近年來臺灣地區的新生兒醫療快速蓬勃地成長茁壯,許多醫療機構內都已成立新生兒加護醫療單位。不過,新生兒醫療需要昂貴的設施裝備,眾多的醫護人員和龐大的醫療費用。為調查臺南地區新生兒於各層級醫療機構的出生現況,以瞭解現階段醫療資源的運用情形,進而提供地區醫療作業整體性規則時的參考,減少醫療設施和人力的重覆投資與浪費。本研究由民國八十年七月至八十一年四月間,徵得臺南地區 15 所各層級醫療機構,包括第一層 (產科醫院或診所 )8 所、 第二 3 層 (地區或區域醫院 )6 所和第三層 (醫學中心)1 所,自願參加新生兒生命統計資料的蒐集。 資料包括出生方式、懷孕週數、出生體重和周產期預後等。共計 14307 人新生兒中,剖腹產佔 26.38 %,低出生體重 (<2500 公克 )百分比為 5.69 %,和極低出生體重 (<1500 公克 ) 百分比為 1.08 %。 由出生方式、懷孕週數、出生體重、周產期預後中有關新生兒轉診、死產及新生兒死亡等在各層級醫療機構中的比率,均隨機構層級的升高而遞增的現象,反應出臺南地區的產前轉診作業已略具難型。但在第一層醫療機構中被轉診的嬰兒,尚佔地區轉診病嬰的四成,且第一層醫療機構的早產和低出生體重嬰兒分別佔 3.97 %和 4.20 %,其比率仍需降低,顯示進一步的規劃和落實尚有待努力與加強。

英文摘要

In Taiwan, with the increasing demands of better care for newborn infancts, neonatal intensive care units have been established in many medical institutions. However, neonatal intensive care requires relatively high cost and additional health care manpower.
Regionalization is an alternative in meeting the following objectives: quality care for all newborns, maximal utilization of highly trained perinatal personnel and intensive care facilities, as well as assurance of reasonable cost-effectiveness. The purposes of this study were to discolse neonatal vital statistics at different hospital levels and to prepare for regionalization in the Tainan area. The data of cesarean section rate, birthweight and gestational age distribution, and neonatal outcome from each of three levels of medical institution in Tainan area from July, 1991 to April, 1992 were collected and analyzed, Fifteen medical institutions were included on a voluntary basis; eight from level Ⅰ (obstetric clinic/ hospital),six from level Ⅱ (community hospital and one from level Ⅲ (tertiary medical center). In 14,307 newborn deliveries, the cesarean section rate was 26.38%. The incidence of low birthweight (<2500gm) was 5.69%, and the incidence of very low birthweight (<1500gm) was 1.08%. The results also showed that part of high risk newborn infants and pregnant women have been transferred to higher level medical institution for better care.

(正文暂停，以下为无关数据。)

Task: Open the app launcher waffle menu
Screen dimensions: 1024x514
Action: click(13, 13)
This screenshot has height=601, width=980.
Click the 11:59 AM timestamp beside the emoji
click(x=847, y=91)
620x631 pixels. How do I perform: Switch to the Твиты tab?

Furthermore, 40% of the transferred newborn infants were born in the obstertric clinic/hospital (level Ⅰ ). The incidences of premature (3.97%) and low birhtweight (4.20%) infants born in the obstetric clinic/hospital should be reduced. Further improvement of regionalization of perinata medical care in the community is needed.